Aggressive cost cutting produced $8.3 billion in savings during the past three years, postmaster general John E. Potter said yesterday, letting him reiterate his commitment to maintain current postage rates until 2006.

“The postal service will continue to focus on the strategies identified in our Transformation Plan, and we will continue to deliver the plan's commitments ahead of schedule,” Potter said at the U.S. Postal Service Board of Governors monthly meeting in Boston.

The Transformation Plan identifies actions needed to address the postal service's financial, operational and human capital challenges to effect major change. It can be found in its entirety at www.usps.com.

USPS chief financial officer Richard J. Strasser Jr. also spoke, saying next year's financial plan requires continuing cost reductions of $1.4 billion, which include a reduction of 23 million work hours, and a sixth straight year of increased productivity.

“Since 1999, the postal service has reduced total work hours by a cumulative 728 million,” he said.

Career postal employment is virtually at the level it was in 1984, just over 700,000, while mail volume has increased by 65 billion pieces with an additional 48 million addresses.

These fiscal year 2005 cost reductions offset health benefit increases of $750 million, contractually required cost-of-living allowance increases of $650 million and the costs of delivery network expansion, he said. FY 2005 total expenses are to rise 3.9 percent.

Despite a decline in First-Class volume and persistently high fuel costs, Strasser said, the USPS projects a sound outlook for fiscal year 2005, essentially balancing a projected $68 billion budget.

“For the first time in history, Standard mail volumes will exceed First-Class mail volumes,” he said. “Total mail volume should grow by 1.4 billion pieces, a 0.7 percent growth rate.”

Forecasts indicate a 2.1 billion-piece decline in First-Class volume in FY 2005, which starts Oct. 1, while Standard is expected to grow by nearly 3.8 billion pieces.

Reflecting priorities outlined in the Transformation Plan, the USPS plans to commit $3.3 billion for capital investment, including $1.9 billion for equipment projects.

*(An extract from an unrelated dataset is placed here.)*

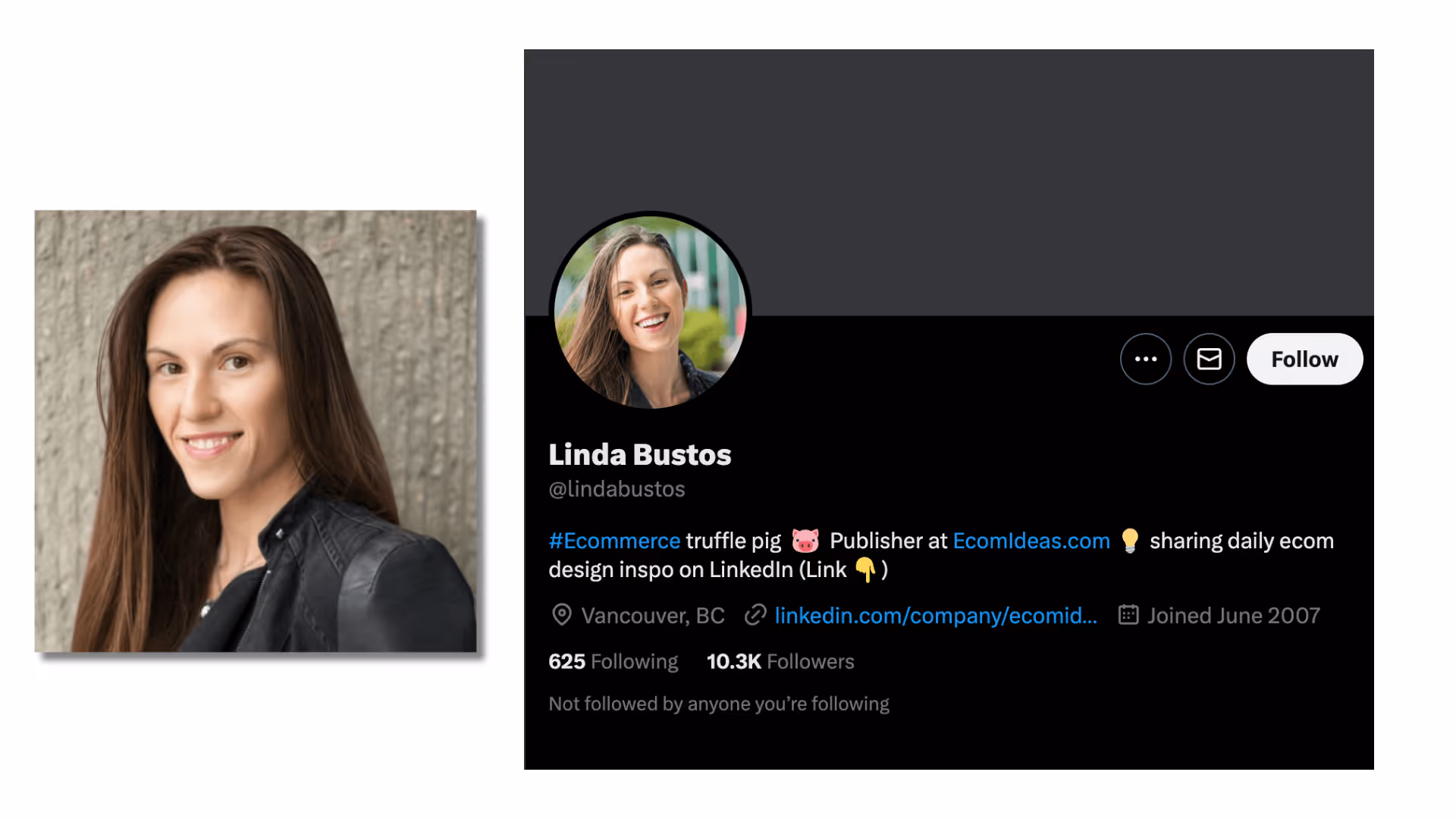
Task: Follow Linda Bustos
Action: (1304, 359)
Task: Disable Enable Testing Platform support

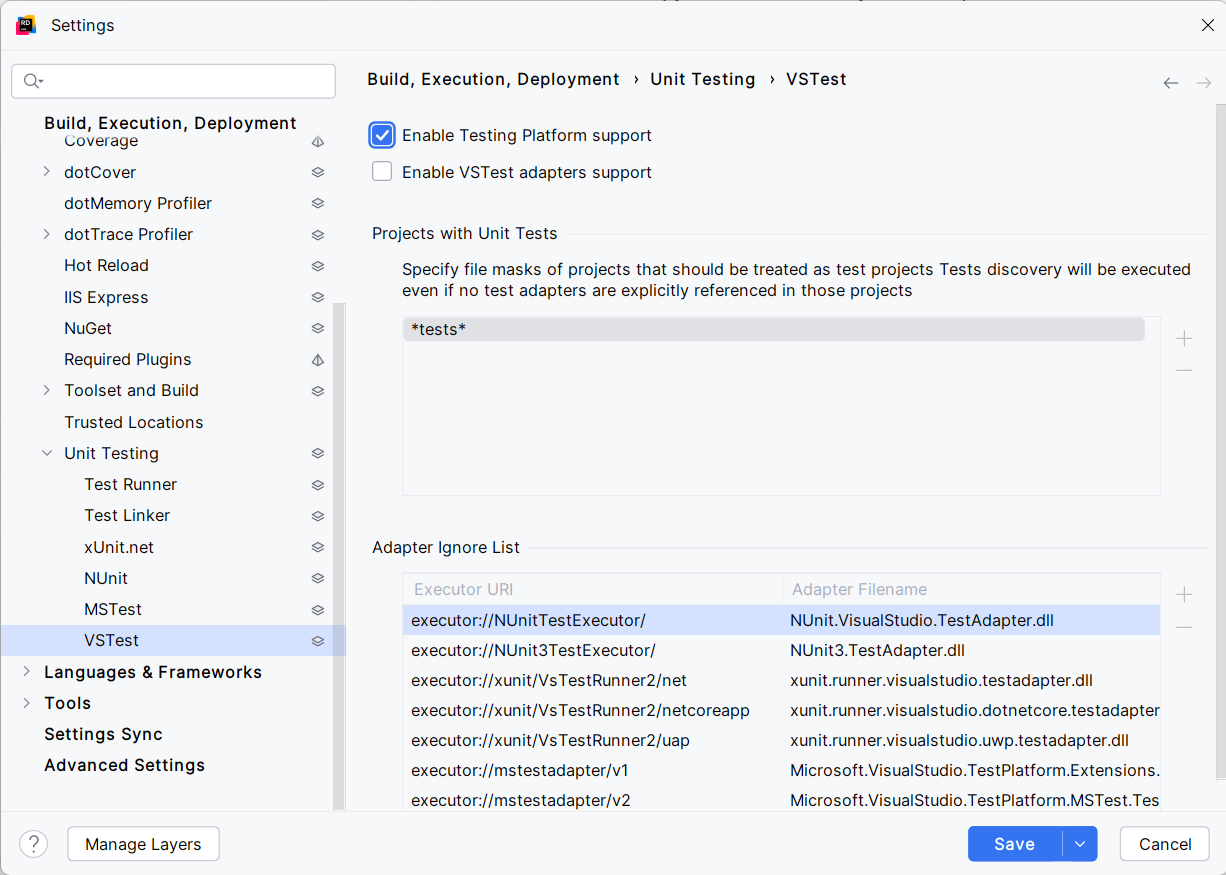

Strasser said the FY 2005 plan fulfills the requirements of the Postal Civil Service Retirement Funding Reform Act of 2003. The act changed how the USPS funds its Civil Service pension obligations and requires the postal service to use savings it realizes from that change to pay down debt and maintain current rates through 2005.

“However,” he said, “with FY 2005, those 'savings' have been completely consumed in absorbing cost inflation.”

Strasser also submitted a preliminary FY 2006 appropriations request to the board seeking $945 million in previously authorized federal funding for free and reduced-rate mail services mandated by Congress and for its emergency preparedness equipment. The USPS has not requested this public-service-costs appropriation since 1984, choosing to operate solely from revenue generated from products and services.

In other action, the board approved:

· Funding to buy 210 automatic induction systems for the Automated Flat Sorting Machine 100, which can decipher hard-to-read addresses while sorting three times as fast as previous equipment. AFSM 100s sort flats weighing up to 20 ounces at up to 17,000 pieces per hour. The systems will reduce the number of operators from three to one.

· Funding to buy 142 cargo vans with lift gates and for an upgrade of the Postal Vehicle Service Fleet Management system for the 2,014 cargo vans already approved for purchase by the board.